Spherical aberration
the blurring of the periphery of an image as a result of inadequate reflection of parallel beams at the edge of a mirror or inadequate refraction of parallel beams at the edge of a lens. This creates an area of multiple images with very slightly different image distances at the edge of the image, which appears blurry. chromatic aberration is predominantly seen in spherical lenses
real and virtual
the designations or real and virtual are often a point of confusion bc they are on opposite sides when comparing mirrors and lenses. To identify the real side (R), remember that the real side is where light actually goes after interacting with the lens or mirror. For mirrors, light is reflected and therefore, stays infront of the mirror.
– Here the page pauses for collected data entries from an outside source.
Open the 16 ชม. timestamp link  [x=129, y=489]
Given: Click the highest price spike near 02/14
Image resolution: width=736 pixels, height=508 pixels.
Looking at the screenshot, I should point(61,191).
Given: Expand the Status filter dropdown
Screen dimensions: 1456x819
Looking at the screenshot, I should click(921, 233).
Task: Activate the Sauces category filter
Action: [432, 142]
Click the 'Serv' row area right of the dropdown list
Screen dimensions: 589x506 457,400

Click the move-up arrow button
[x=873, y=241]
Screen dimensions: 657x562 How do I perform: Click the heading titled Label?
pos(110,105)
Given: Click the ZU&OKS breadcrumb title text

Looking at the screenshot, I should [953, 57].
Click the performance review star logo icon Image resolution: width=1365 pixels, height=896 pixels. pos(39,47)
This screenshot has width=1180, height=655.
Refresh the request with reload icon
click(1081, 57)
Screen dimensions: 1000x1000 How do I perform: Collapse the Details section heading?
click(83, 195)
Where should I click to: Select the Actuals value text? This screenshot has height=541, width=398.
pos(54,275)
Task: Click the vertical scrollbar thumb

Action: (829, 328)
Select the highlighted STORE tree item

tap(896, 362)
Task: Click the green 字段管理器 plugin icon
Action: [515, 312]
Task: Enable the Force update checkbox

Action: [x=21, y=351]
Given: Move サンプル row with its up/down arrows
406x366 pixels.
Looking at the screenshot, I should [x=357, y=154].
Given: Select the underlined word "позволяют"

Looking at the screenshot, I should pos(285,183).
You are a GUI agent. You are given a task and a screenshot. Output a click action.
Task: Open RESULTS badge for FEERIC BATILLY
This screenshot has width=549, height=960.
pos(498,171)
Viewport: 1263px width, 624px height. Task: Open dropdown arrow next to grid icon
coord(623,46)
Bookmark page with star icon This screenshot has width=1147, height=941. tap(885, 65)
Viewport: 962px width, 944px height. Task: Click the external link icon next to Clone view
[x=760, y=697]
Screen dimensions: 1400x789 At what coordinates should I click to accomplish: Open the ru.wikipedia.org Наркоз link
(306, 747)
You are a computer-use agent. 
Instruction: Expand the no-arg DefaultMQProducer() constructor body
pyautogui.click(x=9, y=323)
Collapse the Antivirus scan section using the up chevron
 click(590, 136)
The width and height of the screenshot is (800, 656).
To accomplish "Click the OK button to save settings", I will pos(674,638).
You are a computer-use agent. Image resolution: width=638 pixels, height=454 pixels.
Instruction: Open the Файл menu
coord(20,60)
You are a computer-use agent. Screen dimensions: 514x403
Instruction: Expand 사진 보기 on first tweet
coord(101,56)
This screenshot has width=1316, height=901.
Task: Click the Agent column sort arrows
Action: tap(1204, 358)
Hence for a mirror the real side is in front of the mirror and the virtual side is behind the mirror for lenses, the convention is different: bc light travels through the lens and comes out on the other side, the real side is on the opposite side of the lens from the original light source, and the virtual side is on the same side of the lens as the original light source. Although the object of a single lens is on the virtual side, this does not make the object virtual. Objects are real, with a positive object distance, unless they are placed in certain multiple lens systems in which the image of one lens becomes the object for another (a scenario which is very rarely encountered on the MCAT)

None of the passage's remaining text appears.